Christine Stuart photo
Tom Foley and Danbury Mayor Mark Boughton hold their first joint press conference (Christine Stuart photo)

They may still disagree on some things like public financing and immigration policy, but the Republican nominees for governor and lieutenant governor said they are putting their differences behind them.

“We’ve been good friends for 10 years,” Tom Foley, the Republican gubernatorial nominee, said referring to Danbury Mayor Mark Boughton, his new running mate.

Standing outside JK’s Restaurant in Danbury, Foley refused to acknowledge there was any tension between the two after the primary.

“I thought the relationships were very cordial,” Foley said.

But just 10 days ago Foley’s new running mate was working on Lt. Gov. Michael Fedele’s campaign, which was airing ads that featured former textile mill employees talking about how Foley ended their livelihoods and bankrupted the Bibb Co. The commercial, which Foley maintained was false, caused a great deal of tension between the two campaigns leading up to the Aug. 10 primary. Click here to read our past story which seeks to get to the bottom of the ad controversy.

However, while they’ve agreed to put the past behind them, they still haven’t had a chance to sit down and iron out their message on all of the issues, including one which put his running mate at the center of a national immigration debate in 2006.

Boughton made national headlines that year when 11 day laborers were arrested and turned over to Immigration and Customs Enforcement after local undercover police posed as contractors looking for workers.

Asked what he thought about Boughton’s stance on illegal immigration in Danbury Foley said, “Well, I think we agree on some things and disagree on others.”

Caught off guard by the question, Foley said he hasn’t sat down with Boughton and “fine tuned” their position on it, but they both agree the federal government should do more to enforce the immigration laws. At the moment the two are continuing to focus on things they do agree on such as getting the economy going and creating jobs in Connecticut.

Boughton jumped into add that while immigration may be a big issue in Danbury, it may not be a big issue in Kent, or Stonington, or New London, or some other area of the state.

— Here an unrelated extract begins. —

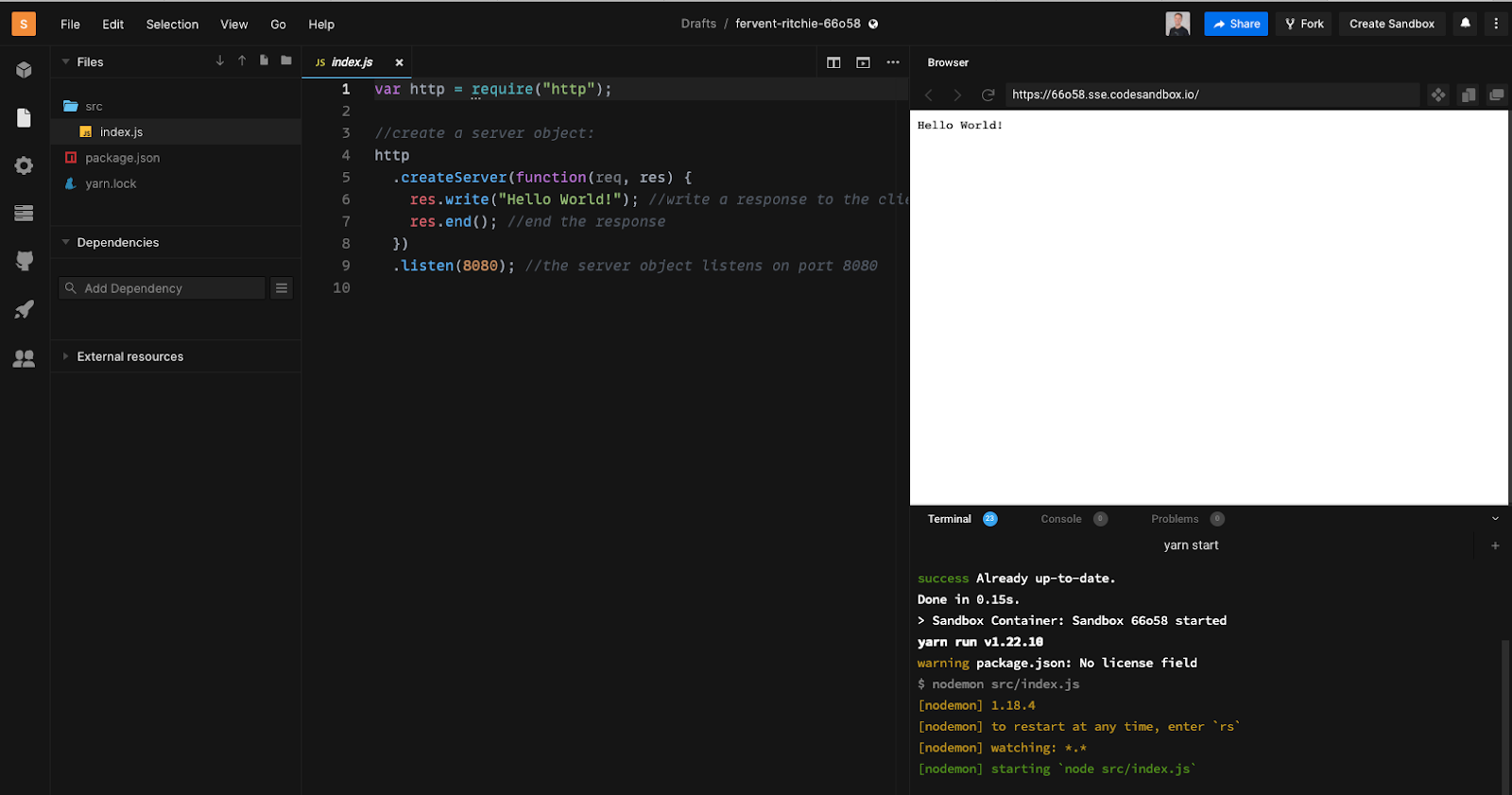Collapse the Files section
The width and height of the screenshot is (1512, 795).
tap(66, 62)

“So what happens and what works on a local level may not necessarily constitute a broad public policy statement,“ Boughton said. “ Obviously that would be the governor’s decision in terms of that. I think what Tom and I agree on is that cities and towns are left to their own devices to deal with a problem that the federal government should be dealing with, ought to be dealing with, and has never dealt with effectively and efficiently.”

Christine Stuart photo
Tom Foley talks to Bill Carbone about the state’s highways and travel times (Christine Stuart photo)

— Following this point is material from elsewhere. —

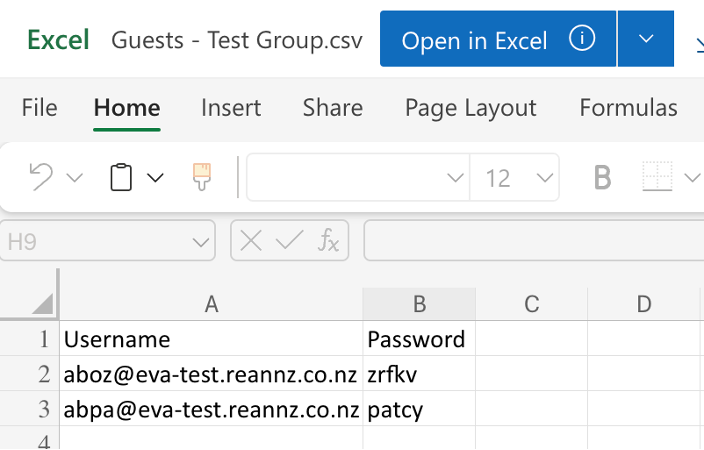The width and height of the screenshot is (704, 450).
Task: Click the info icon on Open in Excel
Action: [x=582, y=39]
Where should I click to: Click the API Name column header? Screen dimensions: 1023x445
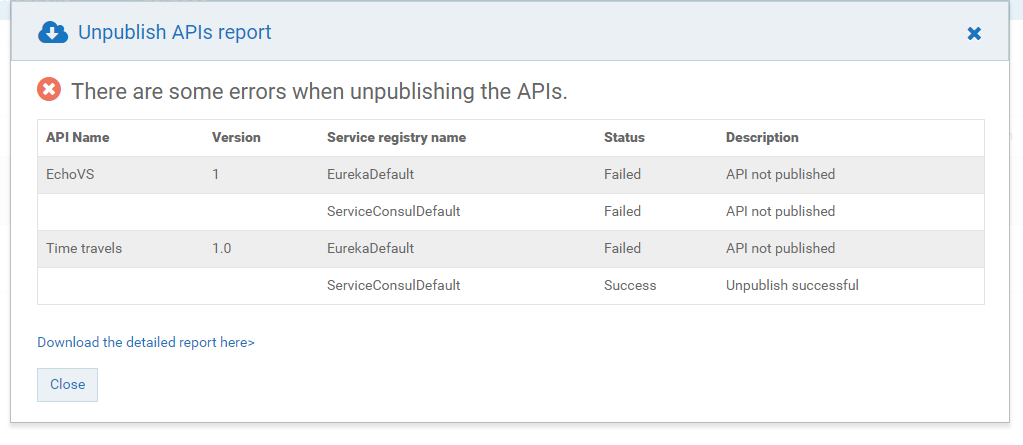[78, 138]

The other big issue that divided the two during the primary was public campaign financing.

Foley appealed a lawsuit all the way to the state Supreme Court in an attempt to stop the Fedele-Boughton campaign from getting the $2.5 million in public campaign funds for the primary. He was unsuccessful in his attempt, but he maintains his opposition to the program.

“I’m just on principle opposed to taxpayer money being used on campaigns,“ Foley said Friday.

“There are some things we agree on some things we disagree on,” Boughton said when the subject came up.

Foley and Boughton are now under one campaign committee, which means they will be raising money as a team, the “old-fashioned way.”

“I’m personally supplementing my campaign, but we’re going to raise most of the money,” Foley said. “The same way Gov. Rell did last time.”

Raising money the old-fashioned way means Foley and Boughton will have to be on the phone more often than their Democratic opponents, Dan Malloy and Nancy Wyman.

“It’s a bit of an unfair advantage the recipient of the public funds has,” Foley admitted.

But Foley said he’s continuing to reach out to the Malloy campaign to see if they can’t agree to cap spending at $3 million. Malloy, as a participant in the public system, is expected to receive $6 million for the campaign thanks to the override of Rell’s veto last week by the Democrat-controlled legislature.

The game of phone tag with the Malloy campaign continued Friday, Foley said. The two campaigns haven’t had a chance to talk about the campaign and set out some preliminary rules, such as negative advertisements and spending limits.

As far as first campaign appearances go, Foley said he was kind of missing Boughton’s stump speech, which he heard often when there were six gubernatorial candidates.

“Have you ever been the the DMV, is that a great experience or what,” Foley said reciting part of Boughton’s stump speech from four months ago.

Boughton maintained that the merging of the two campaigns has been pretty seamless. “There haven’t been too many bumps,” he said.